Records from a collection
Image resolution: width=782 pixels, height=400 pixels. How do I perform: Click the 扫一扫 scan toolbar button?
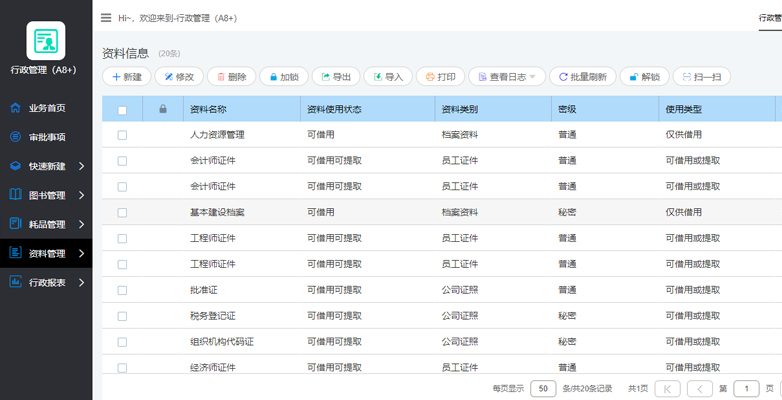[701, 77]
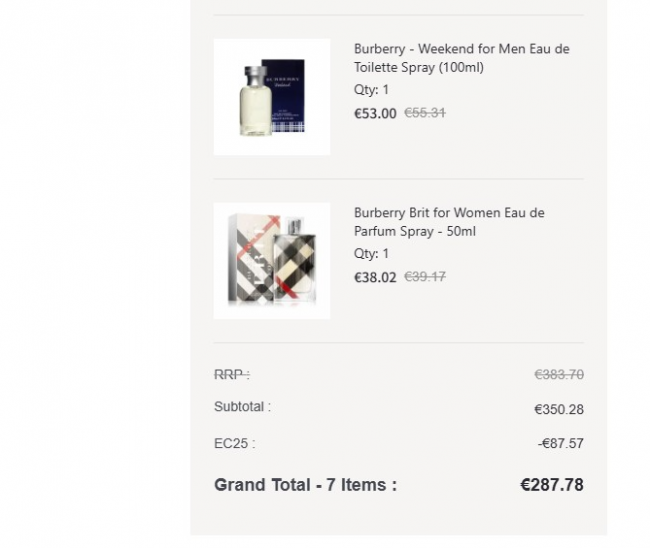
Task: Click the €350.28 subtotal amount
Action: click(559, 409)
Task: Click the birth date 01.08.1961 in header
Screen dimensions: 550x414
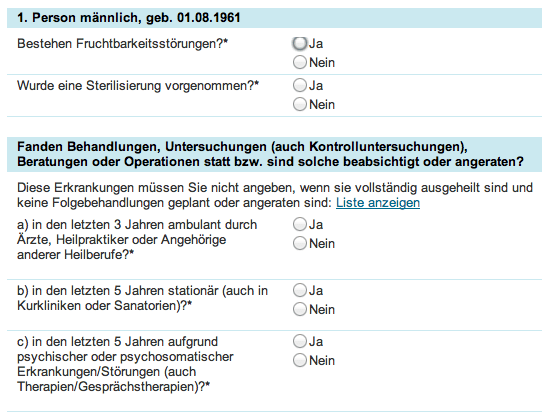Action: coord(209,18)
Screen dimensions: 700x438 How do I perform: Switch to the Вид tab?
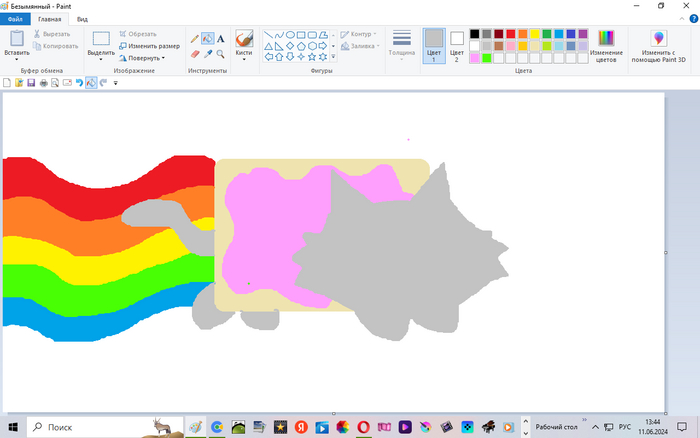pyautogui.click(x=83, y=19)
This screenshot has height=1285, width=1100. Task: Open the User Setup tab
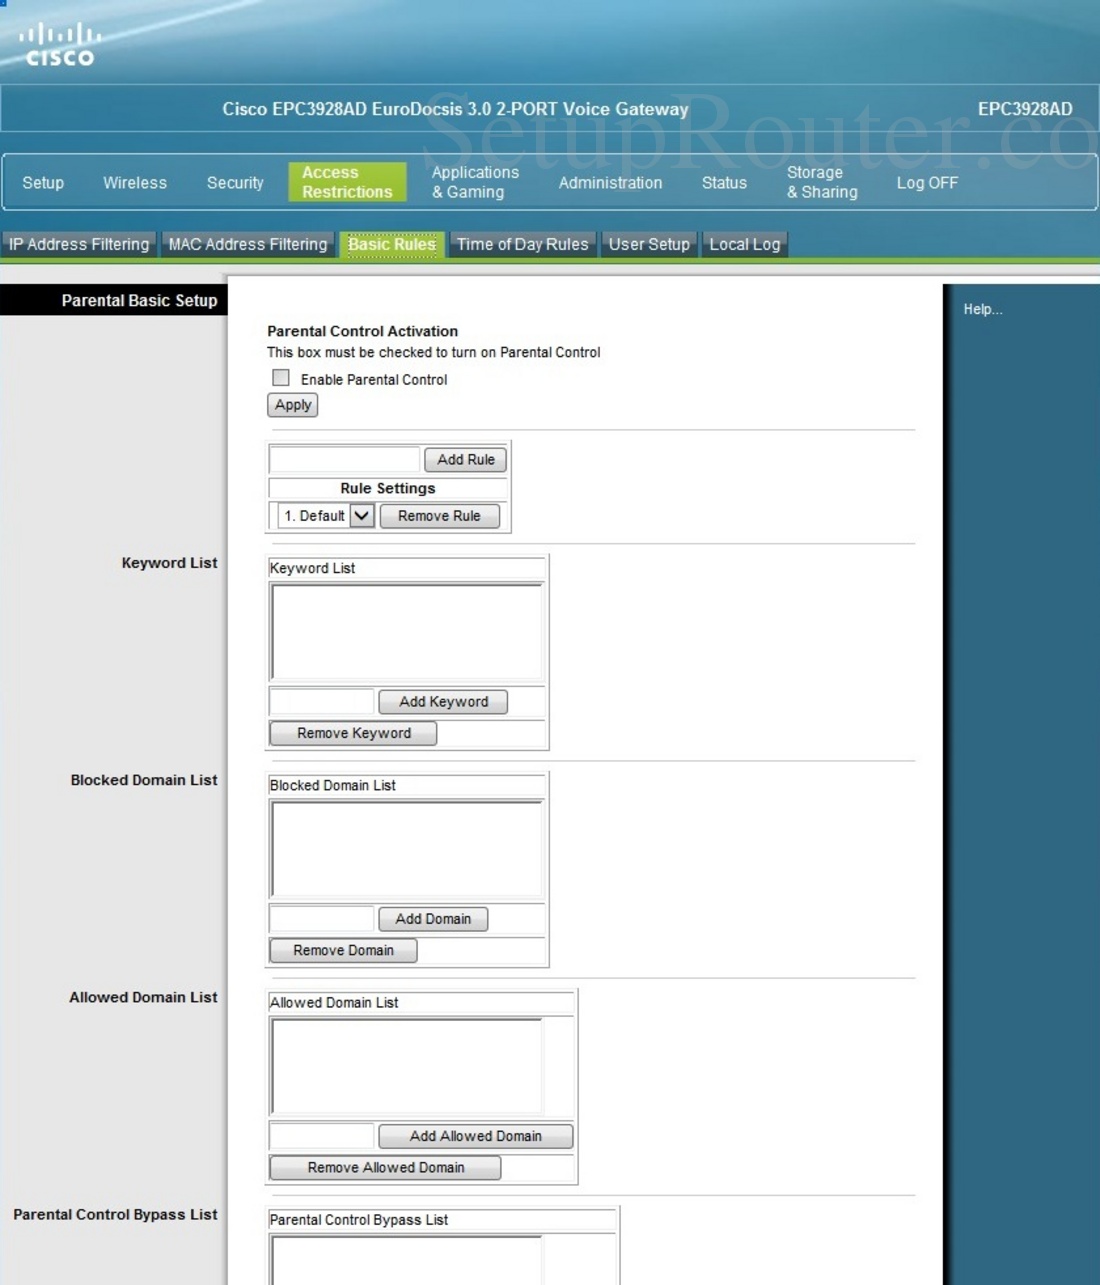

◆ PROBLEM REQUIREMENTS: Return each record above as it stands. Pictures stay out.

◆ REPLY TO THE EXERCISE:
Image resolution: width=782 pixels, height=400 pixels. How do I perform: Click the 扫一扫 scan toolbar button?
[701, 77]
Task: Click the €350.28 subtotal amount
Action: click(559, 409)
Task: Click the birth date 01.08.1961 in header
Screen dimensions: 550x414
Action: coord(209,18)
Screen dimensions: 700x438 How do I perform: Switch to the Вид tab?
pyautogui.click(x=83, y=19)
This screenshot has height=1285, width=1100. Task: Open the User Setup tab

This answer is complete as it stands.